__Extract__
......

= Segregation in Seattle =

Like most of the United States, the Seattle metropolitan area has a history of segregationist policies and culture. This includes excluding job applicants, patients at hospitals, and turning away customers all on the basis of race. Restrictive housing covenants while they were legally effective from the early 1900s until the 1960s restricted non-white residents of Seattle's ability to own or rent homes in many neighborhoods and suburbs in Seattle. As a result, African-Americans in Seattle were concentrated into Seattle's Central District. On March 31 and April 1, 1966 thousands of Seattle Public School students boycotted the Central District in search for equality in the school systems. Many believed that the problems in the schools stemmed from almost 10,000 students being pushed into a limited amount of space. These locations were often underfunded and understaffed which resulted in poor test schools and low graduation rates. The number of protesters soon grew, including thousands of white students, and three public school teachers. The outpouring support for the issue forced the Seattle School Board to grant the public with a real solution to the problem. Today, Seattle recognizes this protest as the Seattle Public Schools Boycott of 1966

While de jure segregation enforced by law is no longer practiced, Seattle remains a highly racially segregated city. This is both from the aftermath of legalized segregation and the result of a continued practice of de facto segregation.

......

__The task__
Reproduce word for word the part of the text on segregation in Seattle between "While de jure" and "de facto segregation.", inclusive.

__Records__
......

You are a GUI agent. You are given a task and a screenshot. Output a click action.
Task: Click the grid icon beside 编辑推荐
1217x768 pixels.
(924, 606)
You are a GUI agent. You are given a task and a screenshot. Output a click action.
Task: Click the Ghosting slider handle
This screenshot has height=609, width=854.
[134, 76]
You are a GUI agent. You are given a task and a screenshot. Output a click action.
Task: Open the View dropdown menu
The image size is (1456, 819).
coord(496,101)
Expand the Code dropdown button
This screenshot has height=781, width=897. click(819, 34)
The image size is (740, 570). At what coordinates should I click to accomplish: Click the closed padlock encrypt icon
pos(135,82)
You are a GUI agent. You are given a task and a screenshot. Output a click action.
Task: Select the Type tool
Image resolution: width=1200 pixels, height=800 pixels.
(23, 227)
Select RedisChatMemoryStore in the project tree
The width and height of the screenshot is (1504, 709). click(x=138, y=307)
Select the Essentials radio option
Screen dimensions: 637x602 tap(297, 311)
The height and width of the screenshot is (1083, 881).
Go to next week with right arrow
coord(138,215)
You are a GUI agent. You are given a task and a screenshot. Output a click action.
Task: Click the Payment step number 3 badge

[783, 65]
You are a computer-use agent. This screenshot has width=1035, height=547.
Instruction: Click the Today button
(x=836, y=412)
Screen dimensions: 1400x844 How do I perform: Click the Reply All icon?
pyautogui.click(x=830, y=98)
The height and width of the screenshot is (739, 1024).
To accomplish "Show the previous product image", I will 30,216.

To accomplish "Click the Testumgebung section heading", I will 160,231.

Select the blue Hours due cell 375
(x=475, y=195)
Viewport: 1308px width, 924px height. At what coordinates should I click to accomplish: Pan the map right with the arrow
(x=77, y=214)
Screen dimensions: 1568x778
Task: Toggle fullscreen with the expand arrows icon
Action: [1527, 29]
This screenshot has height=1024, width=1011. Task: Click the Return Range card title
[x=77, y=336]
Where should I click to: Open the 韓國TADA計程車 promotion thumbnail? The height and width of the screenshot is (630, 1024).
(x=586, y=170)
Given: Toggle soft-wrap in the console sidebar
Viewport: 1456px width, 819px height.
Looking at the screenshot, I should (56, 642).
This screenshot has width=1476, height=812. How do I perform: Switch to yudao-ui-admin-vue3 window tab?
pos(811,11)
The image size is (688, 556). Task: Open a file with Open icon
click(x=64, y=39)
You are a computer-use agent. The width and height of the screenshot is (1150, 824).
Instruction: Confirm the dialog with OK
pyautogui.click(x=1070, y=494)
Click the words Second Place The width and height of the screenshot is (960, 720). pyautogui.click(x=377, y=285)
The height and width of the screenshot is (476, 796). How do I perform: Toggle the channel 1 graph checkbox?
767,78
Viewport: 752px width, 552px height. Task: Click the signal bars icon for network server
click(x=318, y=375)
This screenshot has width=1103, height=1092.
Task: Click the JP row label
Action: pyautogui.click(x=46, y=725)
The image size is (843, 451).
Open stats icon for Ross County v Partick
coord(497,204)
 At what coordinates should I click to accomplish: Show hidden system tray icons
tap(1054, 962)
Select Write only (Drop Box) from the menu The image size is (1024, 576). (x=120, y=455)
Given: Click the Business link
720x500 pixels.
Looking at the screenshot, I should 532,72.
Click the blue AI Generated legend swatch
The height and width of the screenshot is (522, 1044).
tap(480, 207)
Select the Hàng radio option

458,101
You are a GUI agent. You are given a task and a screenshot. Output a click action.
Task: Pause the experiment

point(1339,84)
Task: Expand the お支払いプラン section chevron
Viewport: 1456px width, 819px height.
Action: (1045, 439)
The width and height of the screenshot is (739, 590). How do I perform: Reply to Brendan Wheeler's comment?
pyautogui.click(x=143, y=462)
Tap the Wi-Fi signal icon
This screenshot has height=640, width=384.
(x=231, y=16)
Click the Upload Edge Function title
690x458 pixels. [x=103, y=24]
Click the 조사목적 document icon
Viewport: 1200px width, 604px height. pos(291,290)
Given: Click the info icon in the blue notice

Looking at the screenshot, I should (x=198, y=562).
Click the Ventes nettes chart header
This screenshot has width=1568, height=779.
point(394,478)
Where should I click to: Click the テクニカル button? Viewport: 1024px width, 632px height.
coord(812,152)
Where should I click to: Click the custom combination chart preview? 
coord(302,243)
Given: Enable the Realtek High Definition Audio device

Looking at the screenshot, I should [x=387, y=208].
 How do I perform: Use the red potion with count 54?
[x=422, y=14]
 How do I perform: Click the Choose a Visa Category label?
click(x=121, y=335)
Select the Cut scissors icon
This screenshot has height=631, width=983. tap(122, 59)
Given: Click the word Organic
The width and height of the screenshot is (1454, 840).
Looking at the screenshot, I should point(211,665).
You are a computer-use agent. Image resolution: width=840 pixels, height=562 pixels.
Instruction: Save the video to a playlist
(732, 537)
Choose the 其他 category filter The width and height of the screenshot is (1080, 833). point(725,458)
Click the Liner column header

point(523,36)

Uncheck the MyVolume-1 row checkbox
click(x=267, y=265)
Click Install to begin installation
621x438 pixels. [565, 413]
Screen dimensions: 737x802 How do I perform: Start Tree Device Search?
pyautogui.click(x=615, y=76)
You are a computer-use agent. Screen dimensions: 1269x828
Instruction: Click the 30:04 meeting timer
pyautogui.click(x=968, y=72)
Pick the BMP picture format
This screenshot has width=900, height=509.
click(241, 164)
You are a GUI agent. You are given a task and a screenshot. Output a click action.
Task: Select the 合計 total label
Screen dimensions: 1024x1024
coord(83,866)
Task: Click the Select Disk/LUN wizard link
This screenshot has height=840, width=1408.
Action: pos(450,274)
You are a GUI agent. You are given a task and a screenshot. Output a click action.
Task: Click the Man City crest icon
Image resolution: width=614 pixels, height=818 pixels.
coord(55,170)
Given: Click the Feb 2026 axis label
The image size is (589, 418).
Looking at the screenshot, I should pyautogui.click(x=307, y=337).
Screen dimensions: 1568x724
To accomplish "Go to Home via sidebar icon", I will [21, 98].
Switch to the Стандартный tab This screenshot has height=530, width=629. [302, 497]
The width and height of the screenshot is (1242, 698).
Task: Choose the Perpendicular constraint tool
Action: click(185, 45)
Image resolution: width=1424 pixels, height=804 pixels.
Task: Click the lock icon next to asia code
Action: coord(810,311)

......

__Written response__
While de jure segregation enforced by law is no longer practiced, Seattle remains a highly racially segregated city. This is both from the aftermath of legalized segregation and the result of a continued practice of de facto segregation.